- [WRITTEN INSTRUCTION 1]:
Copy the lines of the listing below, from the line containing "At what coordinates" through the end of the listing, reproducing them exactly.

- [DOCUMENT SEGMENT]:
I’m a paying Premium subscriber with about 4,000 followers (give or take, it depends on the week). As I’ve documented before, in mid-October 2025 my daily impressions on X dropped 75% overnight and never recovered. My content quality didn’t change. My posting habits didn’t change. My engagement rate actually increased. But something changed overnight—whether it was X’s rollout of their fucked-up Grok-powered algorithm on October 19, my removal of 137 bot accounts the day before, some combination of the two, or intentional account-level suppression, I don’t know. I’ll probably never know. X won’t tell me.

I have analytics charts showing the exact moment the floor dropped out, engagement rates proving the content still works when people actually see it, and systematic elimination of every standard explanation for why reach would crater while engagement stayed strong. 

I contacted Premium support with what amounted to a PowerPoint presentation and asked them to explain what happened to my account. I showed them how September through mid-October 2025 I was running 15,000-34,000 daily impressions. Then mid-October hit and my impressions cratered by 75% and never recovered. I pointed out my engagement rate during the same period increased, averaging 8.1% over the last three months, a 32% climb over the previous period. It hit 9.4% in the last four weeks, and has reached 11.7% in the last seven days. Platform average engagement sits at 0.5-1%. I’m running 8-16 times higher than average and trending upward even as my reach gets drowned like a stray kitten.

- [EXERCISE MATERIAL]:

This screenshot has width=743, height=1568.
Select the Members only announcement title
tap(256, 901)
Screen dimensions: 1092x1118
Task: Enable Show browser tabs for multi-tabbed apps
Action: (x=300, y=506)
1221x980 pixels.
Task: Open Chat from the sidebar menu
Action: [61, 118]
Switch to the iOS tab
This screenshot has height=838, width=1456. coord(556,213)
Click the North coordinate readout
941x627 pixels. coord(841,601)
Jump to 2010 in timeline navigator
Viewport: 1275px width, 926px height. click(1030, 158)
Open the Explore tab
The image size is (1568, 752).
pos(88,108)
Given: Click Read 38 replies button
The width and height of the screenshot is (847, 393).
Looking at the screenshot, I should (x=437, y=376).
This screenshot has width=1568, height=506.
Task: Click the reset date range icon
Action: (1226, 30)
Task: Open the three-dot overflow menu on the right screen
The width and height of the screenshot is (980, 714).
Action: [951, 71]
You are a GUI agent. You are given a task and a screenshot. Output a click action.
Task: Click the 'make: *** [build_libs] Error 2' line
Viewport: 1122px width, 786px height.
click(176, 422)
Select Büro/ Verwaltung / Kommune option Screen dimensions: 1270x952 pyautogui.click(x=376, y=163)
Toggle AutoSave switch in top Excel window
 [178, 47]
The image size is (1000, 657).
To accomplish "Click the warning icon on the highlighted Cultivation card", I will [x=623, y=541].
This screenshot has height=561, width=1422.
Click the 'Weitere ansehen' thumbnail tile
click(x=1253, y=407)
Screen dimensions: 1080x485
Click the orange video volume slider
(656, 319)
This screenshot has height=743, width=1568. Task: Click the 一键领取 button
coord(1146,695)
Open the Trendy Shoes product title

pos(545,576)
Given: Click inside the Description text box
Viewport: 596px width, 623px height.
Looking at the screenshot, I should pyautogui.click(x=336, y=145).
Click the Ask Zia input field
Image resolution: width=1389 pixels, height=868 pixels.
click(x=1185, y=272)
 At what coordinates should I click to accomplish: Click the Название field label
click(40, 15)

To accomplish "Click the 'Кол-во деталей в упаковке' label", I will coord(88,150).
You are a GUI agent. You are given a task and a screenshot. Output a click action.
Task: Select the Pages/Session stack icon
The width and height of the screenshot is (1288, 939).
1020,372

- [WRITTEN INSTRUCTION 2]:
In the post about the drop in X impressions, what average engagement rate does the author report for the last three months?

- [WRITTEN ANSWER 1]:
 At what coordinates should I click to accomplish: Click the Название field label
click(40, 15)

To accomplish "Click the 'Кол-во деталей в упаковке' label", I will coord(88,150).
You are a GUI agent. You are given a task and a screenshot. Output a click action.
Task: Select the Pages/Session stack icon
The width and height of the screenshot is (1288, 939).
1020,372

- [WRITTEN ANSWER 2]:
8.1%